Many Scottish health boards have struggled to recruit as many consultant anaesthetists as they need, making it harder to keep coronavirus patients alive.
Recently-released Scottish Government figures show that, as of December 2019, the country was supposed to have 818 consultant anaesthetists but only had 760. Of the 58 vacancies, 25 had been unfilled for more than six months.
In proportion to their size, NHS Shetland, Highland and Dumfries and Galloway had the most vacancies. The larger health boards such as NHS Greater Glasgow and Clyde and Lothian had the highest numbers of vacancies.
In total 11 of Scotland’s 14 regional health boards had vacancies, including Lanarkshire, Ayrshire and Arran, Tayside, Grampian and Fife. The Golden Jubilee National Hospital in Clydebank, which is managed by a special health board, also had a vacancy.

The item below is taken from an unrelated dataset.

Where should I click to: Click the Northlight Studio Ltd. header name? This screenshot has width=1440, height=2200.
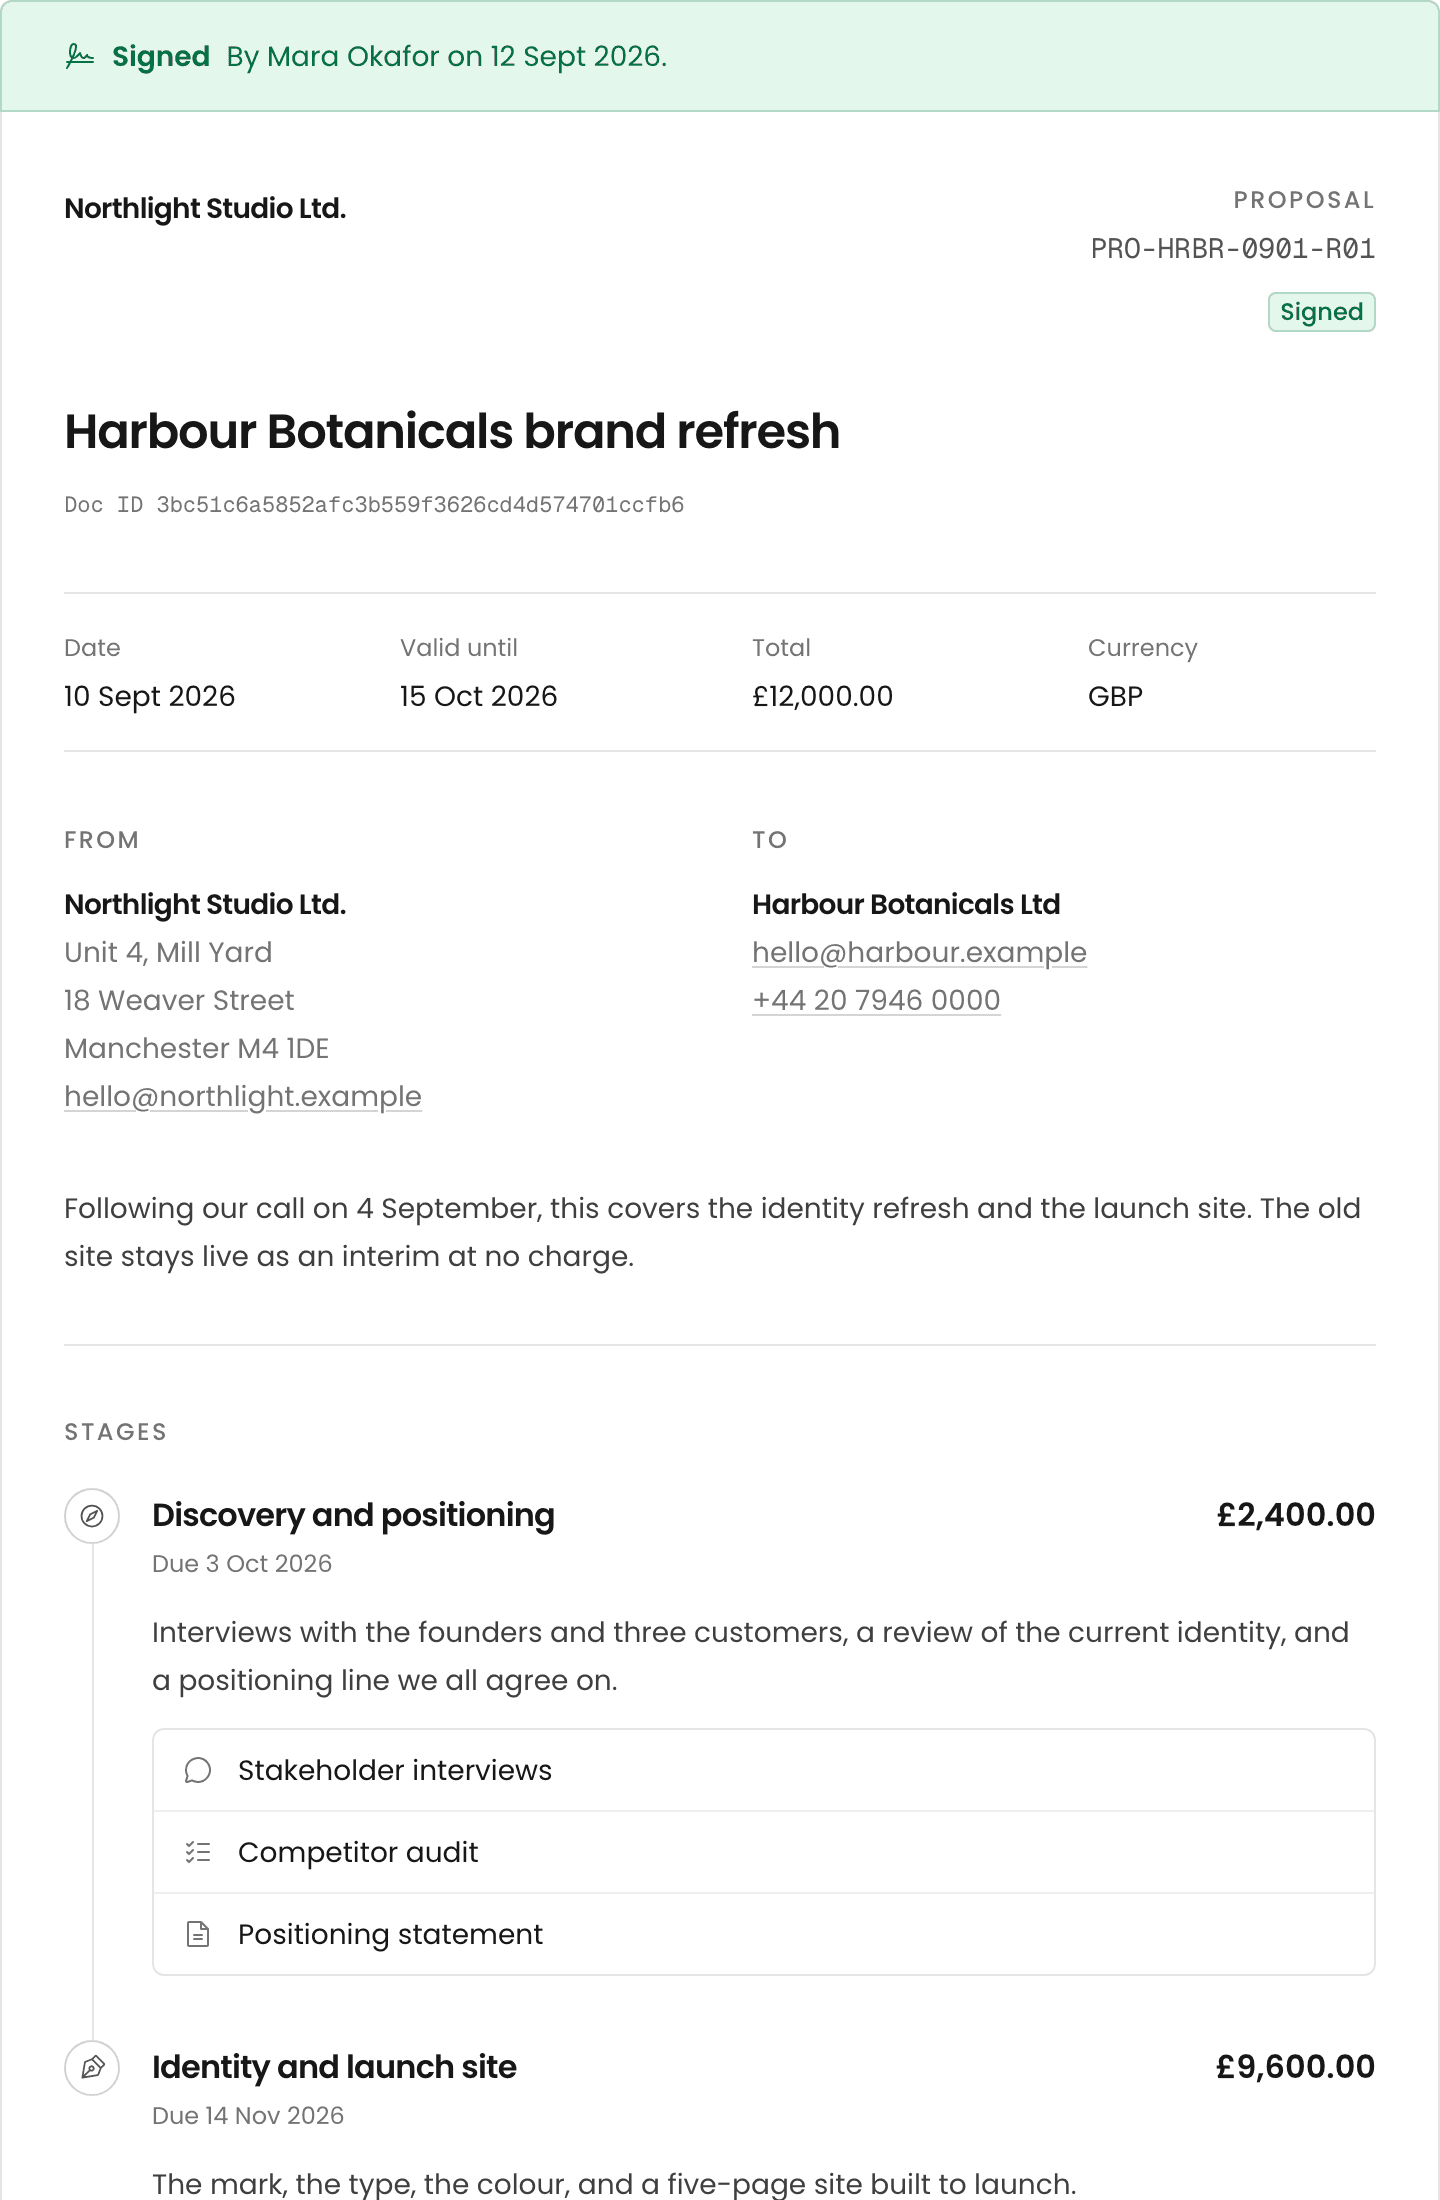[205, 209]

Anaesthetists are key to the fight against coronavirus as they are the only people who can safely connect patients to machines called ventilators which help them to breathe.
The coronavirus, known as Covid-19, can make breathing very difficult so some sufferers will need to be admitted to hospital, anaesthetised and be connected to a ventilator with a tube which goes down their windpipe.
Donnie Ross was a consultant anaesthetist at Aberdeen Royal Infirmary between 1976 and his retirement in 2003 and was medical director of NHS Grampian. He told The Ferret that this procedure, which is called intubation, is not always simple and requires good judgement and experience.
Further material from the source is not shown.